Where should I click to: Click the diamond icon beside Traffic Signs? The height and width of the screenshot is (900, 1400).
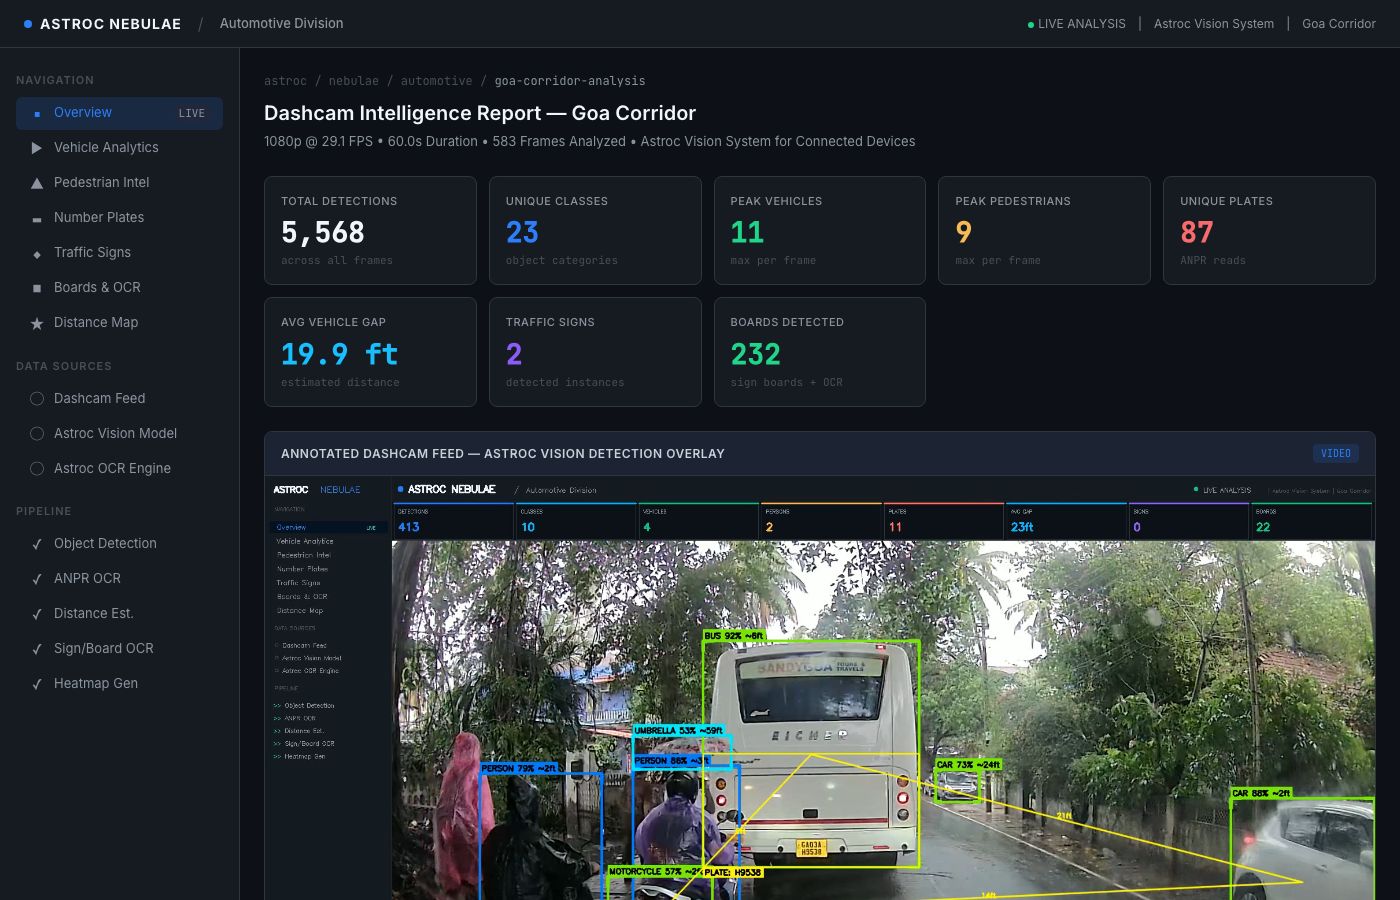click(x=37, y=254)
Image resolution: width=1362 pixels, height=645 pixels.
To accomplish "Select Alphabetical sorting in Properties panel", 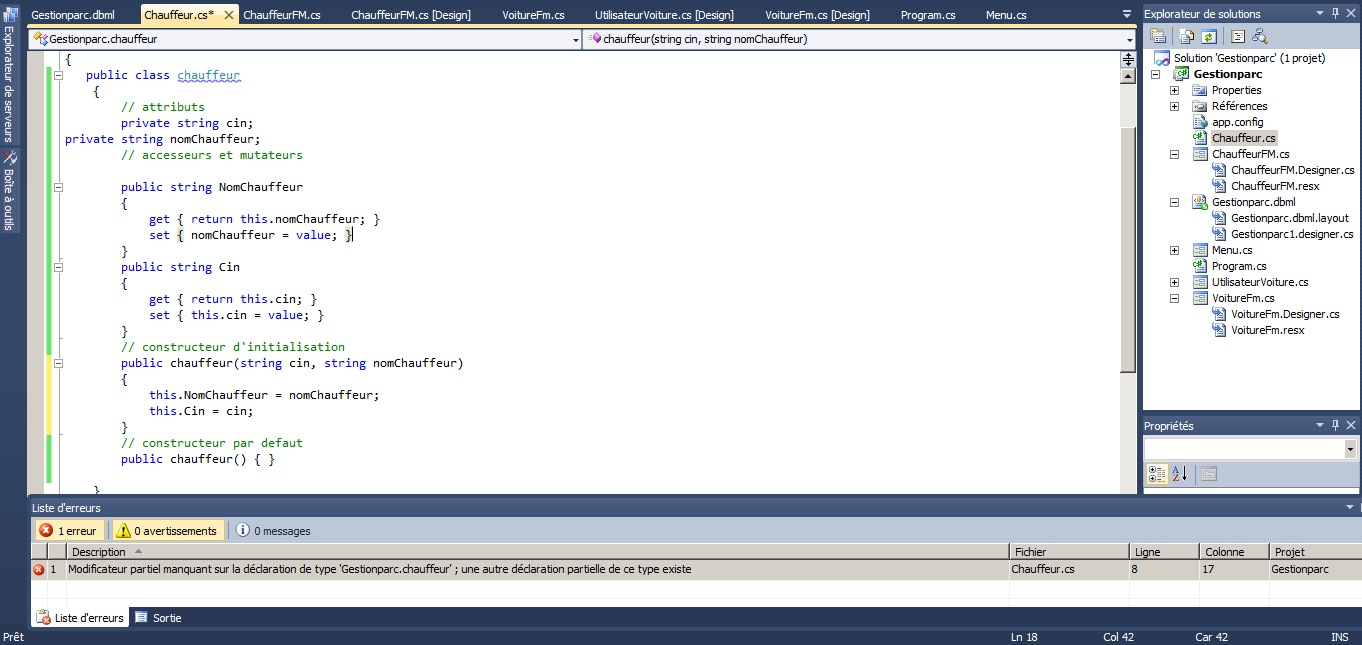I will [x=1180, y=473].
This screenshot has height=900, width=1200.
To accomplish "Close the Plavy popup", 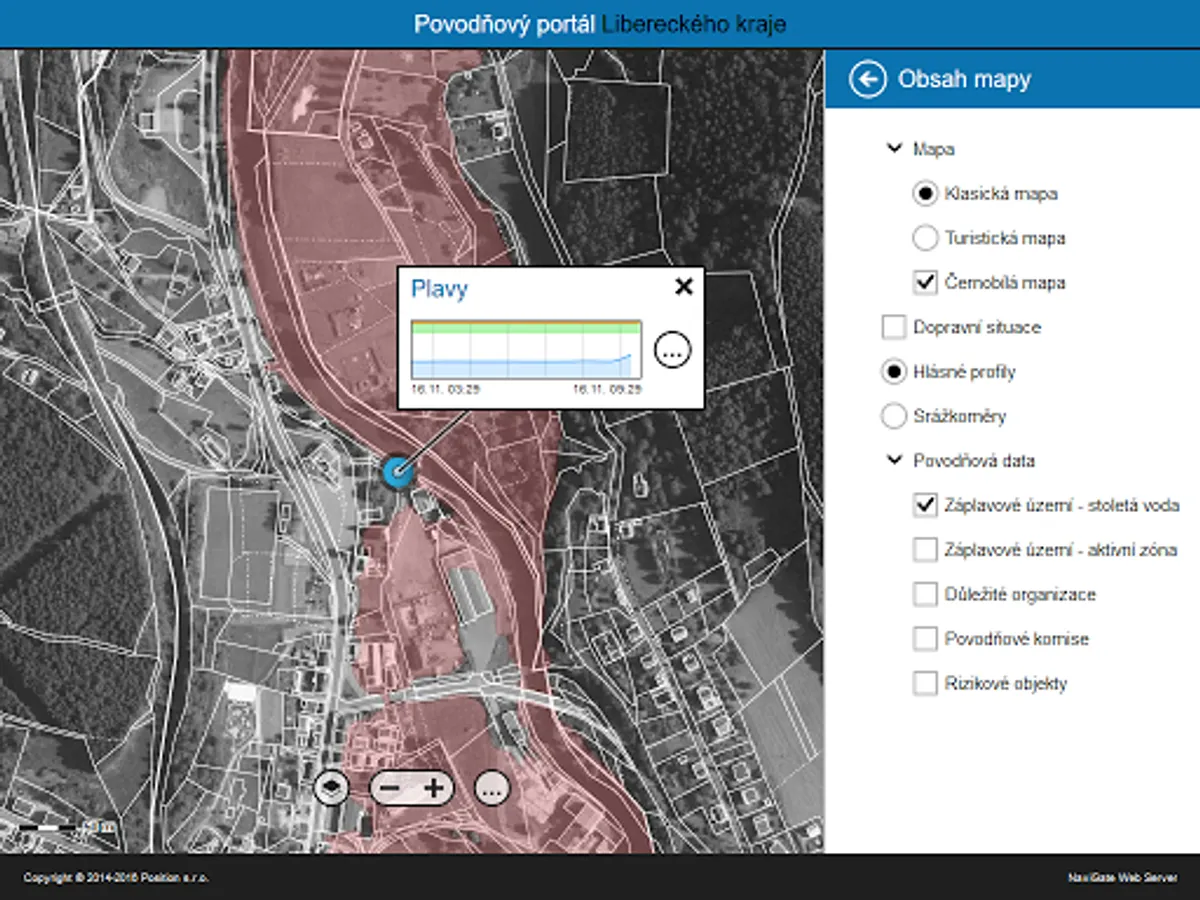I will [x=683, y=288].
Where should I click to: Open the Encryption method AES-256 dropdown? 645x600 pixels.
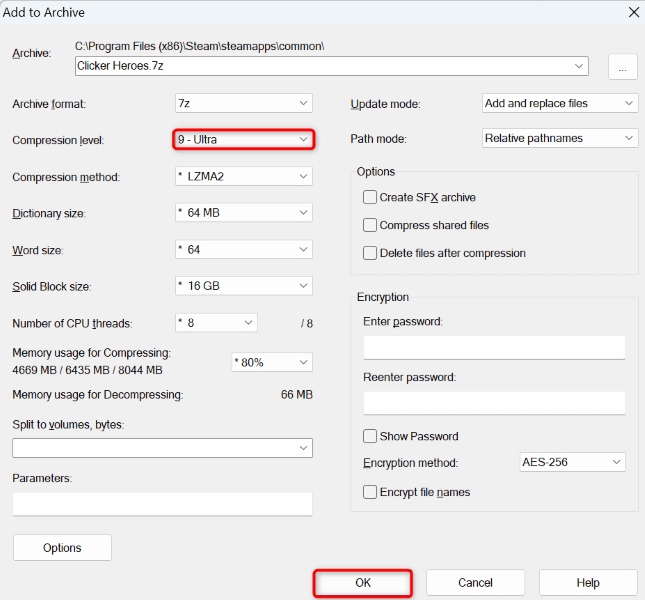(x=572, y=462)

——

■ Problem description: Locate "Where should I click to: Open" in the listing above, then print exactly the lines from that line through the final one, omitting all pictures.

■ Response to this task:
Where should I click to: Open the Encryption method AES-256 dropdown? 645x600 pixels.
(x=572, y=462)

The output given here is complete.